Compute percent of first-cancelled users who never rebook
Company: Pinterest
Role: Data Analyst
Category: Data Manipulation (SQL/Python)
Difficulty: medium
Interview Round: Technical Screen
You are interviewing for a health-tech product analytics role.
Assume the following table contains one row per appointment with its final status.
**Table: `appointments`**
- `appointment_id` (BIGINT, primary key)
- `user_id` (BIGINT, not null)
- `scheduled_start_at` (TIMESTAMP, not null) — when the appointment was scheduled to start
- `status` (VARCHAR, not null) — one of: `'cancelled'`, `'returned'`, `'confirmed'`, `'completed'`, `'no_show'`
- `status_updated_at` (TIMESTAMP, not null) — when the final `status` was set
**Definitions / assumptions**
- All timestamps are in UTC.
- A user can have multiple appointments.
- A user’s **first appointment** is the appointment with the earliest `scheduled_start_at` (break ties by smallest `appointment_id`).
- A **first-cancelled user** is a user whose first appointment has `status = 'cancelled'`.
- A user is considered to **have another future returned/confirmed appointment** if they have any appointment with `scheduled_start_at` strictly after their first appointment’s `scheduled_start_at` and with `status IN ('returned','confirmed')`.
**Task**
Write a SQL query to compute the **percentage of first-cancelled users who never have another future returned/confirmed appointment**.
**Required output (single row)**
- `first_cancelled_users` (integer)
- `never_returned_confirmed_users` (integer)
- `pct_never_returned_confirmed` (decimal between 0 and 1)

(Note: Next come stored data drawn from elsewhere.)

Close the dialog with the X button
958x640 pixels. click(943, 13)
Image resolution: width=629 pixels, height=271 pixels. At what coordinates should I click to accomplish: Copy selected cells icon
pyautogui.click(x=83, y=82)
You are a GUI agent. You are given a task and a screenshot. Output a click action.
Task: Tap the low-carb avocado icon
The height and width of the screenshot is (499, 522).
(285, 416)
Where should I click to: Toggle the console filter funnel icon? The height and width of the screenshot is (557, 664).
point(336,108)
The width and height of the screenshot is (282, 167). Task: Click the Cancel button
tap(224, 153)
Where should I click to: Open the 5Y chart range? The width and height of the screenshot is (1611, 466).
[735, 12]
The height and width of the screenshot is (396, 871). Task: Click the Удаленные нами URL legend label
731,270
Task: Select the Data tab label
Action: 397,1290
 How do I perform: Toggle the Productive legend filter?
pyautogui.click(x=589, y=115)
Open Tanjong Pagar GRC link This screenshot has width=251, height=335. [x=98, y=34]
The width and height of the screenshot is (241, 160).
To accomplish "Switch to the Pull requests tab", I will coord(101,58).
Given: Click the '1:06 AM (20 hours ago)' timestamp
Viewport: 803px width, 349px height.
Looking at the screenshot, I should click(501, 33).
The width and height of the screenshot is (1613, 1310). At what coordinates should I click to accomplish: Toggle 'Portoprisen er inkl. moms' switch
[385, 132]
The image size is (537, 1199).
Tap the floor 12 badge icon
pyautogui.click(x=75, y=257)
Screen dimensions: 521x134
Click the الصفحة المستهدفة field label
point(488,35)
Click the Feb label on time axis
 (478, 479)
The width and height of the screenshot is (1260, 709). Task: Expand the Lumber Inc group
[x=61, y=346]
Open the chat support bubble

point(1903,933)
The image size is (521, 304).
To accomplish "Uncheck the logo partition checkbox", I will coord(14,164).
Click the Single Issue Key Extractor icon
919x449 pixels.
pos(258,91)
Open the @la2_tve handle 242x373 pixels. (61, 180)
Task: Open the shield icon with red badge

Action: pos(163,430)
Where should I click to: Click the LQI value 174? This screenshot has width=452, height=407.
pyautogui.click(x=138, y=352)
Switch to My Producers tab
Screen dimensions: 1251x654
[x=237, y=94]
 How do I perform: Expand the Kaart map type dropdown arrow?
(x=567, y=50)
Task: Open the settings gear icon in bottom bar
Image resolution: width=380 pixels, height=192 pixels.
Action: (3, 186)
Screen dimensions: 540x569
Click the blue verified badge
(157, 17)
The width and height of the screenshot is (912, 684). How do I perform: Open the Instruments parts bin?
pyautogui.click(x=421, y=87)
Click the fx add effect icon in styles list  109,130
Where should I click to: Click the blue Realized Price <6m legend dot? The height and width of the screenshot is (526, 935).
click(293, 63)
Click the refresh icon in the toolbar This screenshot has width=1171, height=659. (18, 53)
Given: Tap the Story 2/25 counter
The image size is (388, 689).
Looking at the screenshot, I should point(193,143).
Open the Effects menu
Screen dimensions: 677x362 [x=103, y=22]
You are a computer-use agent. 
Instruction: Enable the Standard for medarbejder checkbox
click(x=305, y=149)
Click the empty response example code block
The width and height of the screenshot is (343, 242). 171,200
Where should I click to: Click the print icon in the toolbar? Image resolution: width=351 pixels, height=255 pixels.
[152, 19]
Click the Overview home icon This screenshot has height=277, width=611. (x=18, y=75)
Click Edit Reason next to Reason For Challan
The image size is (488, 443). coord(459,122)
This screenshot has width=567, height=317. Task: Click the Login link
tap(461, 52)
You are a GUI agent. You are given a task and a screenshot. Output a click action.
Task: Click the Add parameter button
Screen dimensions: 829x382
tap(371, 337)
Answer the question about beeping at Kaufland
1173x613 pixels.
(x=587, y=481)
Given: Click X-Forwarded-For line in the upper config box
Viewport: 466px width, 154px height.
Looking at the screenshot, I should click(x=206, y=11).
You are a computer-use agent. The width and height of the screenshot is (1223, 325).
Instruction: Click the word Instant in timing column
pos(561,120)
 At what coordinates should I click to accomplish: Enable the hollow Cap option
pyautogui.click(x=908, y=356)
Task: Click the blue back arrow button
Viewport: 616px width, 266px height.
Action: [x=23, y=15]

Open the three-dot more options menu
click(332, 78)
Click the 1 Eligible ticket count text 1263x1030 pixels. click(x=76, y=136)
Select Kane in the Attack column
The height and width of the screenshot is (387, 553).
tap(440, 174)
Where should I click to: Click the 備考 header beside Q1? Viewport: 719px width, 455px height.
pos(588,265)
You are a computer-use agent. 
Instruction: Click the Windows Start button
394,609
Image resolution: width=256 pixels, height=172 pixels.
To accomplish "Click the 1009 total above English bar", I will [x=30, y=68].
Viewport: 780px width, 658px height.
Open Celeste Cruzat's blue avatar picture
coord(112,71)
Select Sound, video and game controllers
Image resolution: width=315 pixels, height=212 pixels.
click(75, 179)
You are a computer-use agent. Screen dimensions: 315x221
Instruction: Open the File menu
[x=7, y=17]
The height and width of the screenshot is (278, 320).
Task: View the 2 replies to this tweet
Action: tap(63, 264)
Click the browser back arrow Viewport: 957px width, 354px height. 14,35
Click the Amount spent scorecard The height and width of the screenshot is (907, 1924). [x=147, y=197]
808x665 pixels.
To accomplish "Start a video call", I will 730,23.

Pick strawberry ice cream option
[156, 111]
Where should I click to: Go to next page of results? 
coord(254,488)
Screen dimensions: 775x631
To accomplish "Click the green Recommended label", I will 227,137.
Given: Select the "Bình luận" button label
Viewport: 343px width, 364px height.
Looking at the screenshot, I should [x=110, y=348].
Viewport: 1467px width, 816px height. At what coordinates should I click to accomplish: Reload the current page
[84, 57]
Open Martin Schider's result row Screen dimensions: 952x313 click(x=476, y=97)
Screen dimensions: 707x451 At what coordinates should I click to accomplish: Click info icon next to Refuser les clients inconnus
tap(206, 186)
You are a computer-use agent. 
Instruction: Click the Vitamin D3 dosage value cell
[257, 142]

(You may use CTEs and window functions.)
Quick Answer: This question evaluates proficiency in SQL data manipulation—specifically use of window functions, CTEs, deduplication by earliest timestamp, temporal comparisons, and cohort-level aggregation—within the Data Manipulation (SQL/Python) domain for a Data Analyst role in health‑tech product analytics.